Christopher Adams

The Business Herald’s markets and banking reporter.

Call for KiwiSaver cash to boost firms

Kerry McIntosh, NZVCA chairman. Photo / Martin Sykes
Kerry McIntosh, NZVCA chairman. Photo / Martin Sykes

Innovative New Zealand companies could benefit from KiwiSaver money being invested in local venture capital funds, an industry group says.

The New Zealand Private Equity & Venture Capital Association (NZVCA) yesterday released a report that includes a number of recommendations aimed at urging the Government to alter its policies in order to ensure the VC market's longevity.

"Venture capital funds are key capital providers to young innovative firms," said NZVCA chairman Kerry McIntosh. "Venture capital helps these businesses grow through early stages until they are able to access more traditional debt or equity sources."

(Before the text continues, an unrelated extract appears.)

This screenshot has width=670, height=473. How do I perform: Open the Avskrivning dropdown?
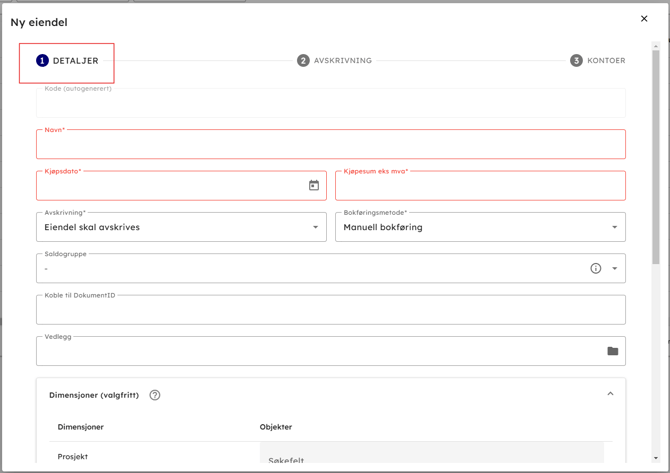pos(181,227)
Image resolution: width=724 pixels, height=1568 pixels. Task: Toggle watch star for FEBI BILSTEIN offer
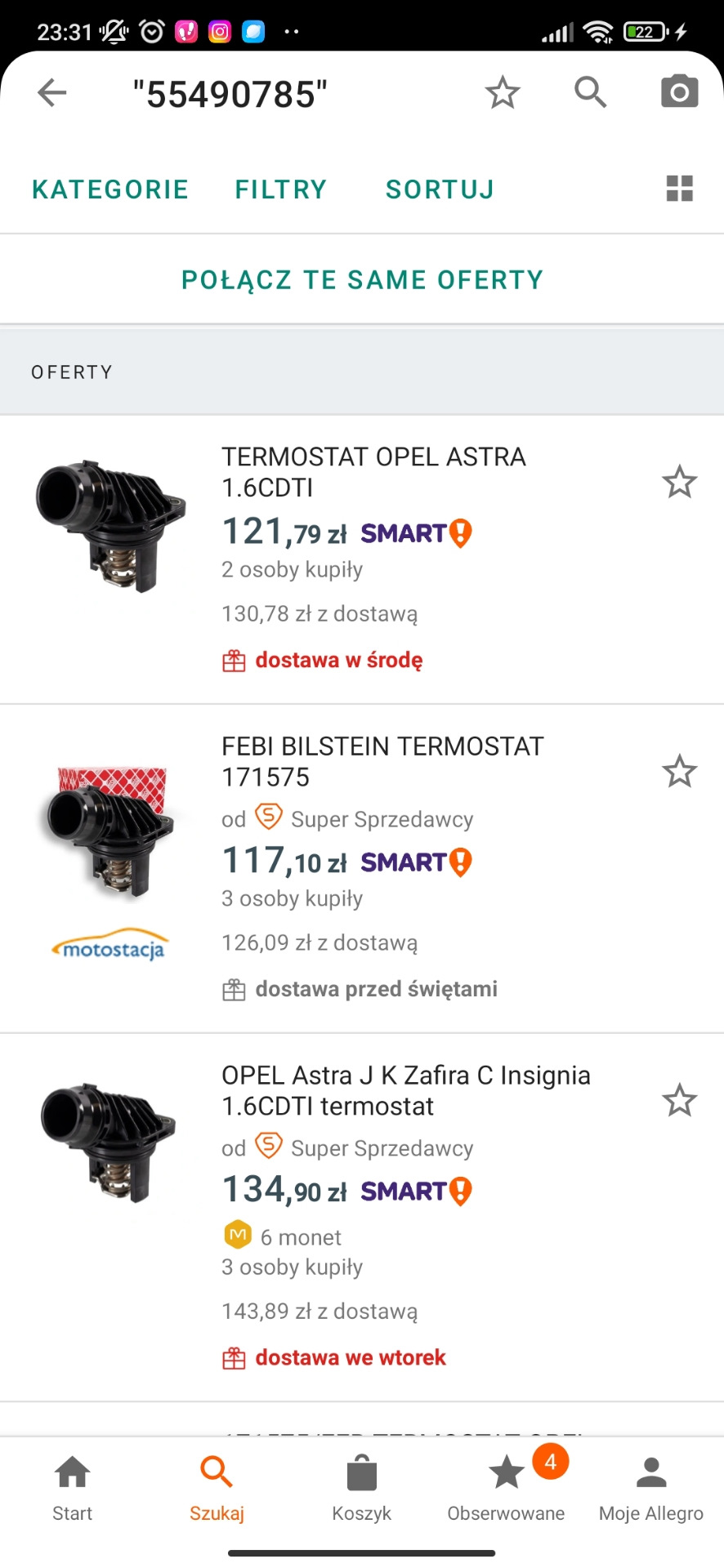click(679, 772)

In its report the group said the financial crisis, as well as continuing global economic unrest, had had a strong impact on international venture capital markets, including New Zealand's.

Tony Bishop, an NZVCA council member and managing director of iGlobe Treasury Management, said there were risks that discouraged KiwiSaver fund managers from investing in VC funds.

"What we would like is clarity from government to make it clear that investment into the [VC] asset class would be regarded as an acceptable investment," Bishop said.

"I'm not suggesting that everyone should put all their eggs in the one basket, what we're saying is it would be nice if other asset classes including ... the venture capital component of private equity get some support."

NZVCA said it also wanted to see a "more nimble and flexible" approach from the Government towards the New Zealand Venture Investment Fund (NZVIF), which it established in 2002.

"The rules need to match market realities," said McIntosh. "NZVIF needs to be given greater dexterity around matching ratios, fund size and flexibility for international investors."

Bishop said it would also be beneficial if immigration rules were looked into and prospective migrants were given more points towards gaining visas if they made "active investments", as opposed to putting their money into property or bank deposits.